The wave of ‘police Trojan’ ransomware that has hit PC users across the developed world in the last year is probably the work of a single highly-active Russian cybercrime gang, a forensic analysis by Trend Micro has concluded.
First detected in 2011, there have been numerous police ransom attacks in which infected users are presented with what appears to be a police force splash screen demanding a 100 euro fine for accessing Internet porn or violent material.
A typical example would be last September’s scam in which the criminals impersonated the Metropolitan Police’s Central e-crime Unit (PCeU) with reports of identical attacks manipulating other EU police forces around the same time.
The backdoor and Trojan malware that hits users is not particularly sophisticated beyond the basic technique of locking the user’s PC while disabling Windows processes such as regedit.exe and msconfig.exe and as a way of discouraging manual bypass attempts.

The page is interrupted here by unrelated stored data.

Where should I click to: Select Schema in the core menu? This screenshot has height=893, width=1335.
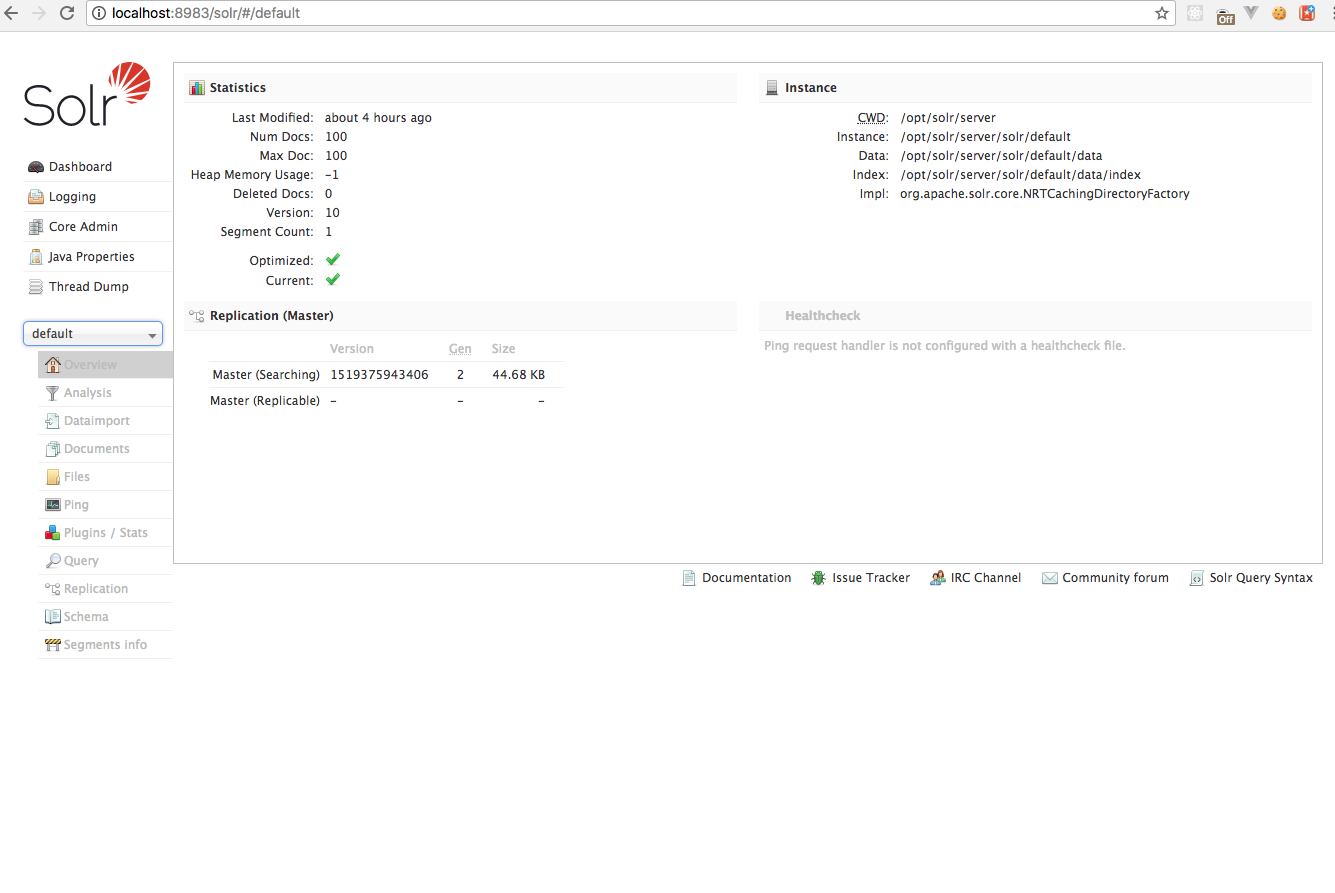point(86,617)
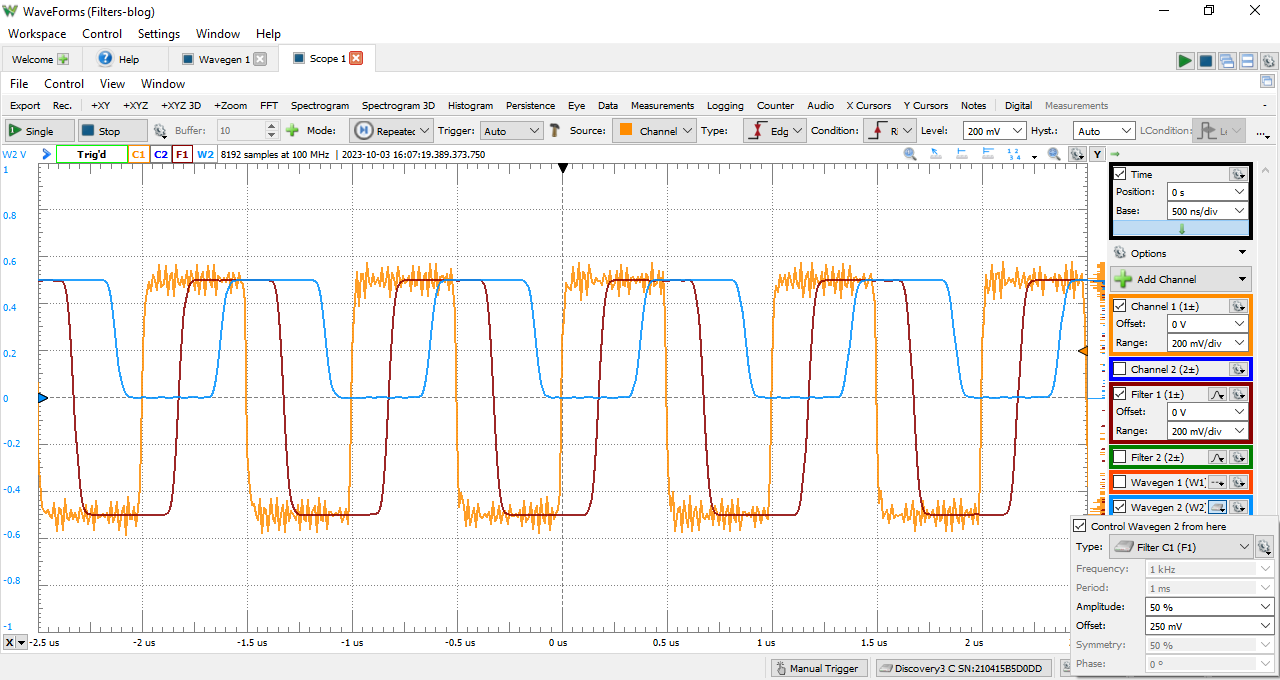Open the Spectrogram view

[319, 105]
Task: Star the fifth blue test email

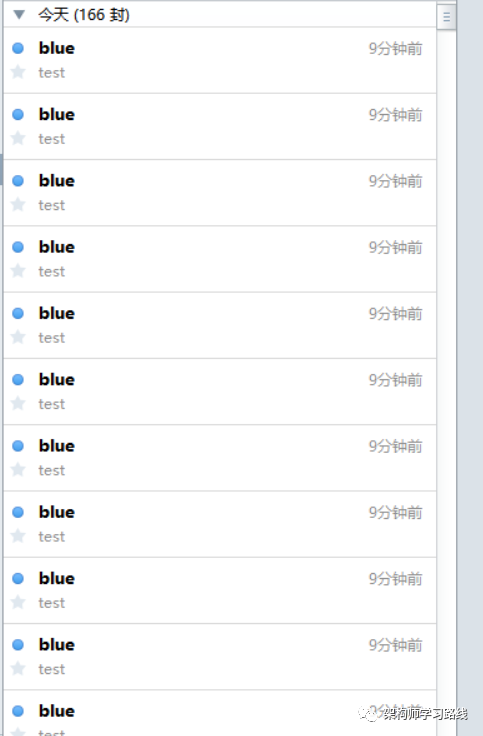Action: point(18,337)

The real innovation lies in the command and control (C&C) infrastructure which is able to localise the attack to a high degree, varying the police threat screens to display different law enforcement organisations depending on the detected country of the victim.
Trend found that the gang had been targeting Germany, the UK, France, Austria, Italy, Belgium, Spain, while so far ignoring all others countries.
Now Trend has connected these attacks to a single organisation after following the evidence trail back to a ‘bulletproof’ Russian hosting provider, Alliance-host.ru, and a string of command and control servers scattered across the US and Europe. The connections to Russia itself were intricate and compelling.
The gang also appeared to have been involved in older campaigns featuring fake antivirus scams, bank keylogging Trojans such as Zeus and Carberp and the formidable TDSS rootkit believed to have formed a botnet several million strong.
Another connection Trend detected was to that the gang could be affiliated to Rove Digital, the Estonian crimeware gang that used the DNSchanger malware to infect millions more PCs before it was disrupted last September.
Cleverly, the gang has also signed up its own affiliates to host the malware that also serve porn, neatly dovetailing with the gang’s aim of frightening infected users for accessing the same material.
“In sum, we are looking at a Russian-speaking cybercriminal gang with a dynamic network infrastructure that probably uses an affiliate network to help spread the ransomware Trojan and infect as many people’s systems as possible,” Trend said.
Only weeks ago, Trend published figures showing how ransomware infections in general have spread from their home territory of Russia to many other countries.
Ransom malware has been around since at least 2006, but only recently has it morphed into a phenomenon causing significant damage, with police Trojans probably at the leading edge of this trend. Historically, these emerged in 2010 from fake antivirus campaigns that mixed persuasion ('you have a virus on your PC') with threats ('you will pay us to remove it').